El carácter lúdico y el que se trate de prendas puede distanciar del hecho de que estos trajes-escultura son auténticas obras de arte, pero el hecho de que sean restauradores de pintura quienes ayuden a los actores a vestirse y desvestirse resulta revelador.
Es el caso de Morgane Martin, que participó en la restauración de las obras previa a la exhibición y la realiza también a diario pues según señala a Efe, "los trajes se gastan y se rozan por el uso, y hay que repararlos continuamente".

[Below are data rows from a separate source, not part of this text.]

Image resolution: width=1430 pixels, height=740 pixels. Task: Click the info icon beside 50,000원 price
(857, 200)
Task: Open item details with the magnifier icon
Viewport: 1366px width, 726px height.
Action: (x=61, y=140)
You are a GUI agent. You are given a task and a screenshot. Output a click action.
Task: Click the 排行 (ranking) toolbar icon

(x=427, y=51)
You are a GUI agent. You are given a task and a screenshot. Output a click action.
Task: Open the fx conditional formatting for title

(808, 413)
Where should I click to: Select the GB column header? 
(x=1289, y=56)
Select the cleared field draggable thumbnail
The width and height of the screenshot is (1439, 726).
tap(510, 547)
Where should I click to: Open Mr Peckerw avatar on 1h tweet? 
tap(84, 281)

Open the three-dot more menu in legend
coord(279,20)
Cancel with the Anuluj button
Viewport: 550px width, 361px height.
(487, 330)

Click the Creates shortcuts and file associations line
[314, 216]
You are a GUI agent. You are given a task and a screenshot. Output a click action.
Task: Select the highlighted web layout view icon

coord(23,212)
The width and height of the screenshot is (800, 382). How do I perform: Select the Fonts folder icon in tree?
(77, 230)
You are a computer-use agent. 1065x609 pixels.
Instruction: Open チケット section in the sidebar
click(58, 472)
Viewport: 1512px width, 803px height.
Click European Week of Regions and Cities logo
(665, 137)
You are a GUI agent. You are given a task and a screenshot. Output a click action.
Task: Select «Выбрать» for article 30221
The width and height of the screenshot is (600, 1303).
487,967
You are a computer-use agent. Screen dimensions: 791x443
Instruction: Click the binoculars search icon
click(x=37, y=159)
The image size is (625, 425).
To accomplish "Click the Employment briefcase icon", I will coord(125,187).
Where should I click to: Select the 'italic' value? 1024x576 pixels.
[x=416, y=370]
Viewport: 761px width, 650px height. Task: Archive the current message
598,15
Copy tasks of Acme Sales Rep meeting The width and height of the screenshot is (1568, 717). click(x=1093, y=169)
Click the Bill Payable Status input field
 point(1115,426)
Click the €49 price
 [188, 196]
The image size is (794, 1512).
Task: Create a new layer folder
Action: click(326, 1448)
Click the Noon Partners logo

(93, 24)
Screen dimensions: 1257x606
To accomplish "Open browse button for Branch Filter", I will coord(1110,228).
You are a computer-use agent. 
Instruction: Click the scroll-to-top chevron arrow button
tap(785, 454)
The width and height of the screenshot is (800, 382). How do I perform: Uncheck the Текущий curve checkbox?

Cuenta Martin que la labor de reparación de estos trajes realizados con técnicas como algodón pintado o resina laminada fue compleja pues se encontraban muy sucios, hinchados y con desconchones, así como la espuma interior que permitía que se pudiesen llevar estaba estropeada y fue sustituida por otro tejido similar llamado molton.
En la muestra también se presentan dibujos originales de Dubuffet, fotografías del proceso de creación, documentos, la música del espectáculo, los instrumentos creados por el propio artista e incluso se permite al visitante asistir a la tercera y última representación que existió pues se proyectan los 50 minutos de la versión turinesa.